タンク下部で水とMgH2が反応する。すると水素が発生する

MgH2に水を加えると、水素と水酸化マグネシウムが生成される。マグネシウムでも同様の反応が起きるが、MgH2は安定しており、マグネシウムのような危険性はない。同社は、このMgH2の工業生産に成功している。

水素の生成原理は昨年と同じだが、今年の特徴は、水とMgH2を1本の燃料カートリッジにまとめたことだ。まず機器側で電力を消費すると、カートリッジ内の水素が使われ、気圧が減少。するとカートリッジ上部から水が下りてきて、反応により水素が生成される。気圧が上がると、再び水は上に戻って反応が止まる、という仕組みだ。

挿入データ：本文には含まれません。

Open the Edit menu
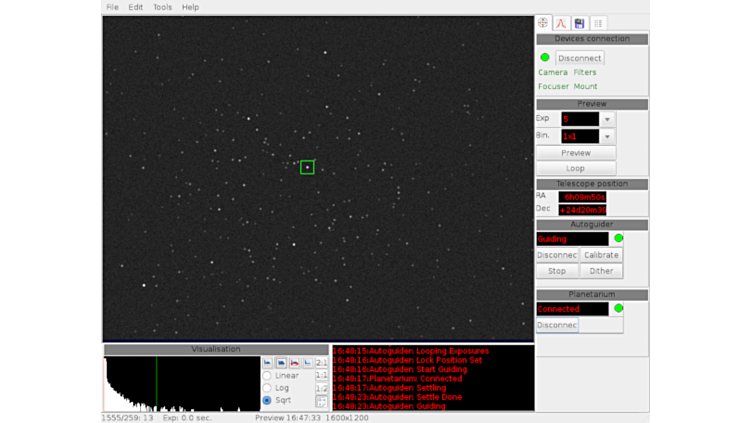point(135,7)
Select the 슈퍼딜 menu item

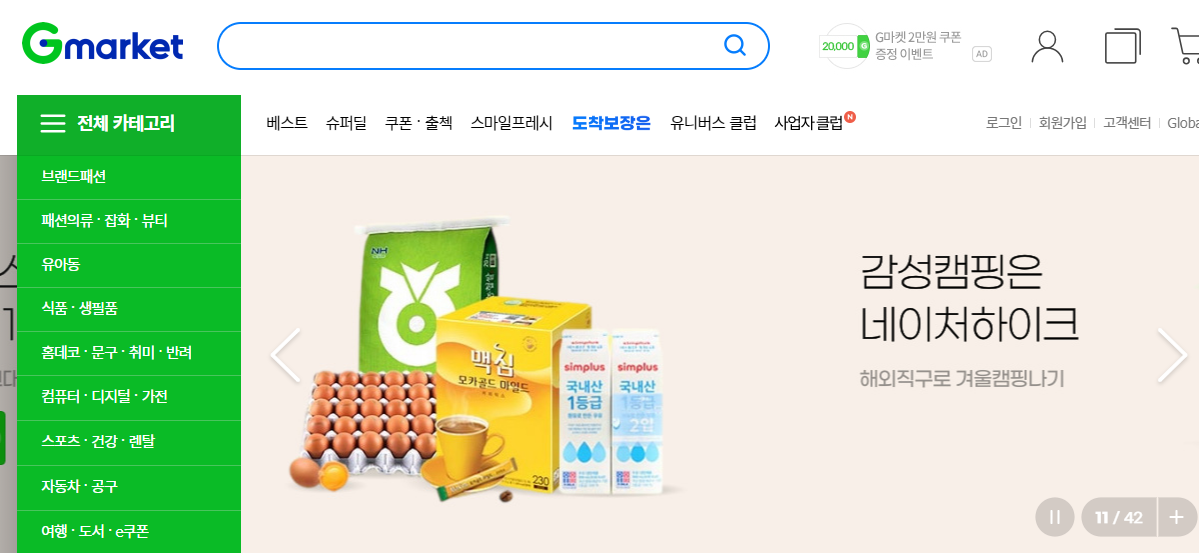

同社は東洋製罐と協力し、非常用のモバイル電源として実用化する考え。秋頃には発売したいとしており、価格は6-10万円前後になる見込み。同社は非常用電源として、劣化の少なさをアピールしている。

AC電源とUSBが用意されている

こちらは小さいバージョン

燃料電池カーがラジコンに

ケニスは、燃料電池の教材用として、水素で駆動するラジコンカーを出展していた。従来製品は前進するのみだったが、新製品はコントローラで前後移動や左右旋回などの操作も可能になった。3月末の発売予定で、価格は27,300円。

燃料となる水素は左のステーションで生成する

芸は細かい。ターボボタンを押すとダッシュ

あまり燃料電池とは関係ないような気もするが、「サイエンスキューブ」という製品も面白かったので少し紹介したい。これはPCに接続可能な3chのデータロガーなのだが、センサーの種類が非常に充実しているのが特徴。温度や電圧は基本として、中には放射線や酸素・二酸化炭素を計測するものも。データはPC上でExcelに取り込むことが可能だ。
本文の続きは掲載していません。